Collective self-vigilance at scale do work, and maybe because of the companies don't care at a small scale.


Why would it get shut down? Companies like Google and Cloudflare do the same thing with AMP based re-hosting of websites without consent. Some site signs up for AMP for it's domain, then any links from that site to other 3rd party sites get sucked up by Google/Cloudflare and re-hosted as an AMP site on their servers without the 3rd party site getting hits from the actual people clicking links.

Re-hosting is not a crime. I mirror sites locally and put them up on a domain subdirectory all the time. I've done it since before the web was commercial.


Caches operate on the very edge of safe harbor, and they don't modify content, operate automatically, and remove/update to match upstream. Operating as a dumb part of network infrastructure is why they're legal, much in the way that your network switch doesn't commit copyright infringement when it forwards packets down the correct port.

It is also worth noting that not everyone agrees that AMP is legal. It has been the subject of lawsuits.

If there's a human picking content, and that content doesn't match upstream, that may be well enough to step outside of safe harbor provisions.


Wait, what? So I can run a NYTimes2ElectricBugaloo.com without permission and not get into trouble? That... can't be right.


> Re-hosting is not a crime

Depends on the jurisdiction, but copyright-infringement usually is a crime.


Maybe it's difficult to justify a takedown if simultaneously they're responding to requests from search engines with full content for indexing, as part of their business model. Either the full content is available to be indexed, or it isn't - which is it?


It's also a lot harder to actually shut a site down if they care to actually not be shut down, see: KiwiFarms for example. I've never seen a more coordinated attempt to remove a site from the Internet and yet they're not only still there and appear to be quite active, but their infrastructure seems to be stronger than ever as a result.

So it's damned if you do, damned if you don't.


I think KF is a bit of a special case since the only reason it’s still floating is because Josh Moon is a pretty competent network engineer and webmaster and has pretty much decided to sacrifice his entire professional career and tens of thousands of his own money in keeping the site alive. Most controversial sites just end up throwing in the towel after they’re kicked off of GoDaddy.

To be clear, I’m not defending Josh’s character or the content on KF, just trying to illuminate something I find fascinating.


My local newspaper will issue copyright takedowns on Reddit when they see archive.org links to their articles. They are owned by McClatchy so I assume this applies to all McClatchy newspapers.

| Exercise tasks |
1. Reproduce the passage of the forum thread on re-hosting websites that opens with the words containing "It's also a" and closes with "I find fascinating.".
2. In the forum thread on re-hosting websites, what does the local newspaper do when it sees archive.org links to its articles on Reddit?

| Given entries |
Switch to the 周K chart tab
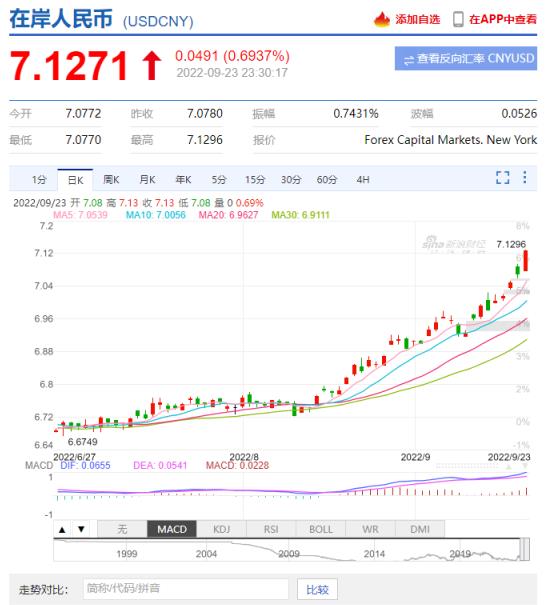 click(x=111, y=180)
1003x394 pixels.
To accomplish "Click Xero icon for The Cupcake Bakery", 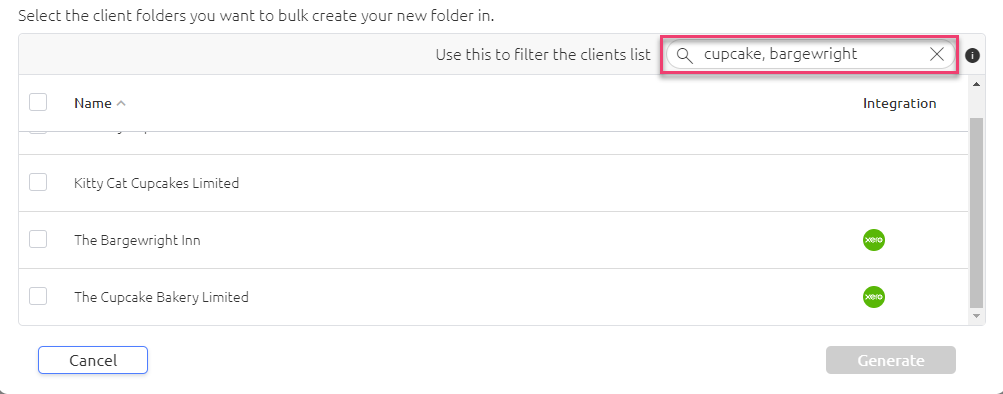I will click(x=874, y=297).
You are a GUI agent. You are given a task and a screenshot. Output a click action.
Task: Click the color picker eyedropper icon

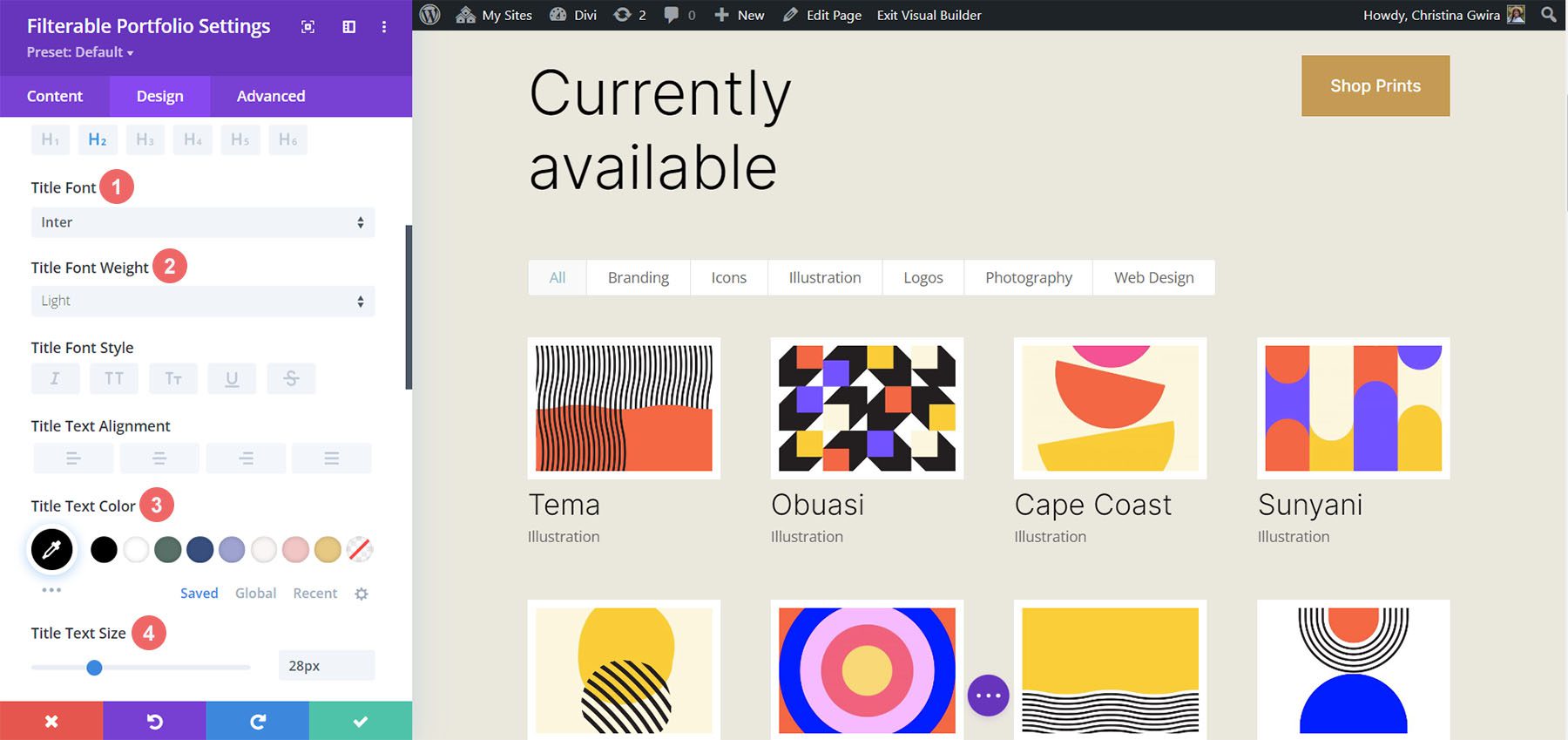(x=52, y=549)
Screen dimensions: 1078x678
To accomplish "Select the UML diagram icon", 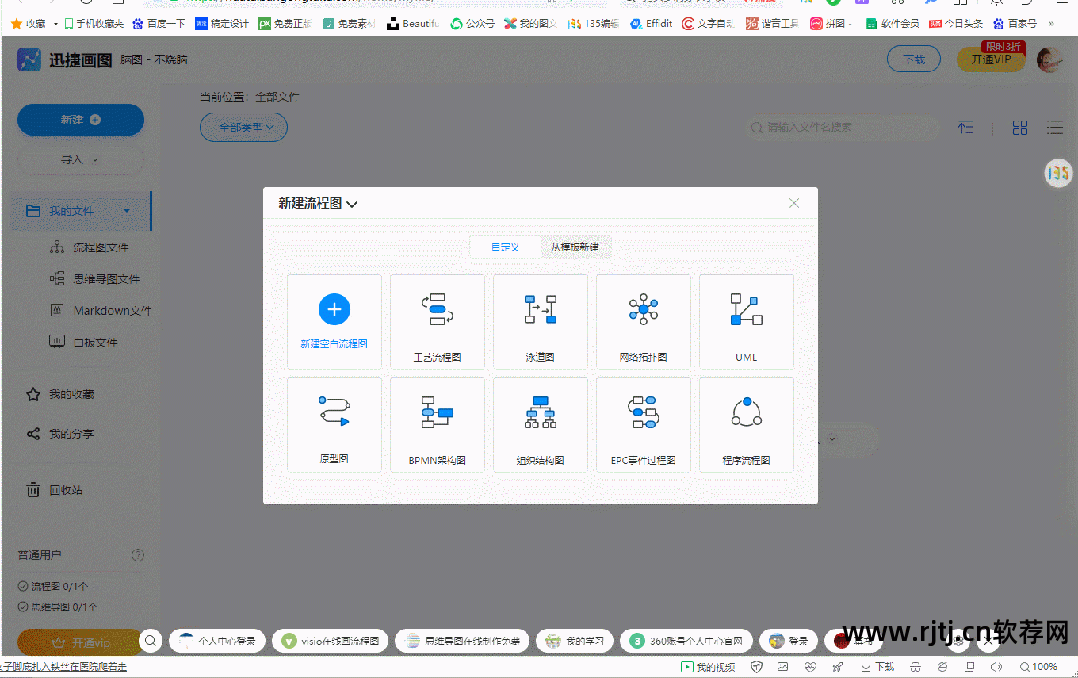I will pos(746,322).
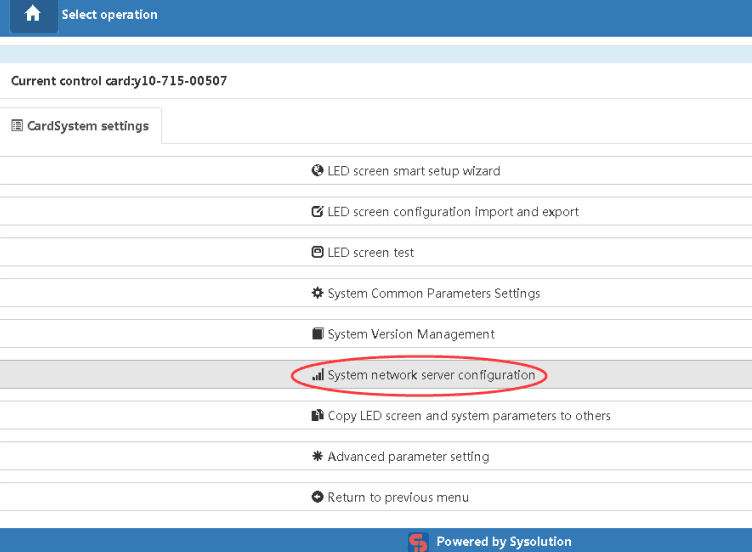Image resolution: width=752 pixels, height=552 pixels.
Task: Select Copy LED screen and system parameters to others
Action: tap(469, 416)
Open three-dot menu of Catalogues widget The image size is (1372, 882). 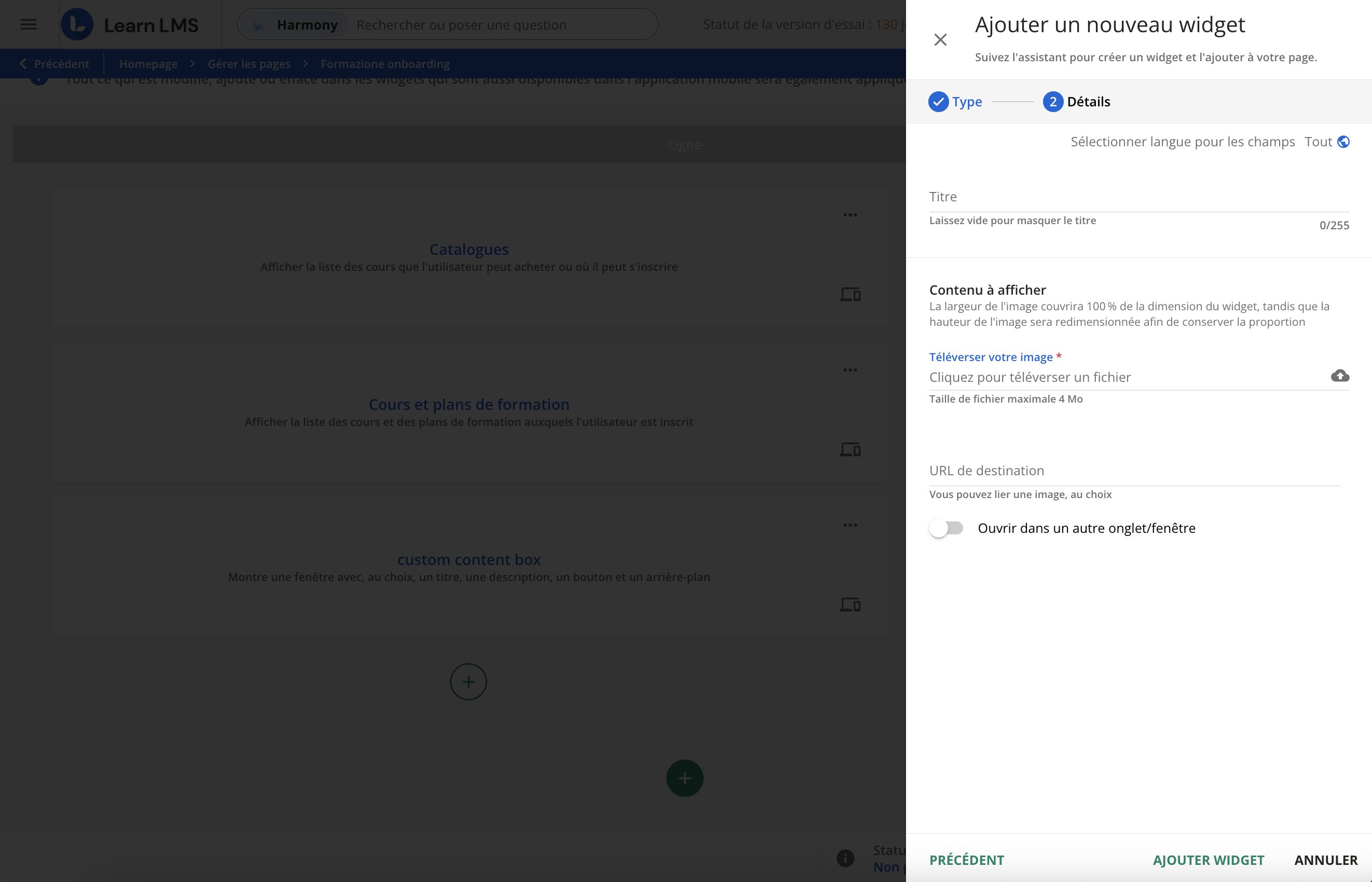849,215
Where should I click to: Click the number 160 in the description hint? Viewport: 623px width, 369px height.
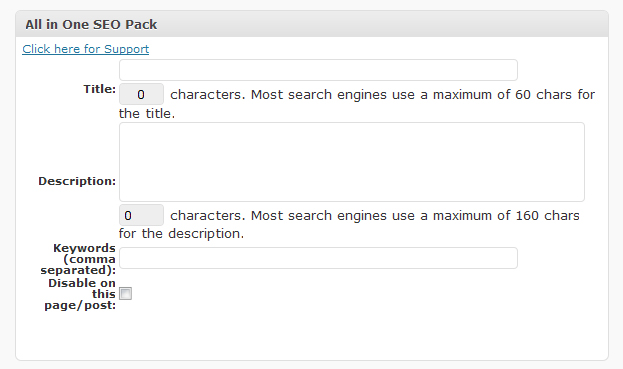(x=527, y=215)
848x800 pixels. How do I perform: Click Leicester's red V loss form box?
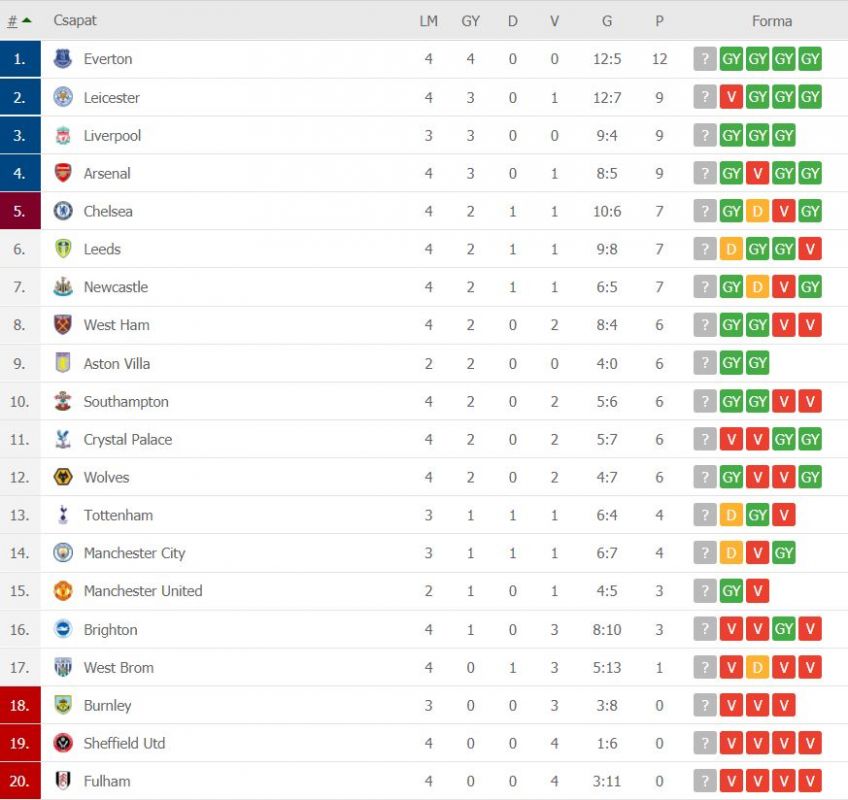[x=731, y=97]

| Solutions per task |
1.
It's also a lot harder to actually shut a site down if they care to actually not be shut down, see: KiwiFarms for example. I've never seen a more coordinated attempt to remove a site from the Internet and yet they're not only still there and appear to be quite active, but their infrastructure seems to be stronger than ever as a result.

So it's damned if you do, damned if you don't.


I think KF is a bit of a special case since the only reason it’s still floating is because Josh Moon is a pretty competent network engineer and webmaster and has pretty much decided to sacrifice his entire professional career and tens of thousands of his own money in keeping the site alive. Most controversial sites just end up throwing in the towel after they’re kicked off of GoDaddy.

To be clear, I’m not defending Josh’s character or the content on KF, just trying to illuminate something I find fascinating.

2. It issues copyright takedowns on Reddit.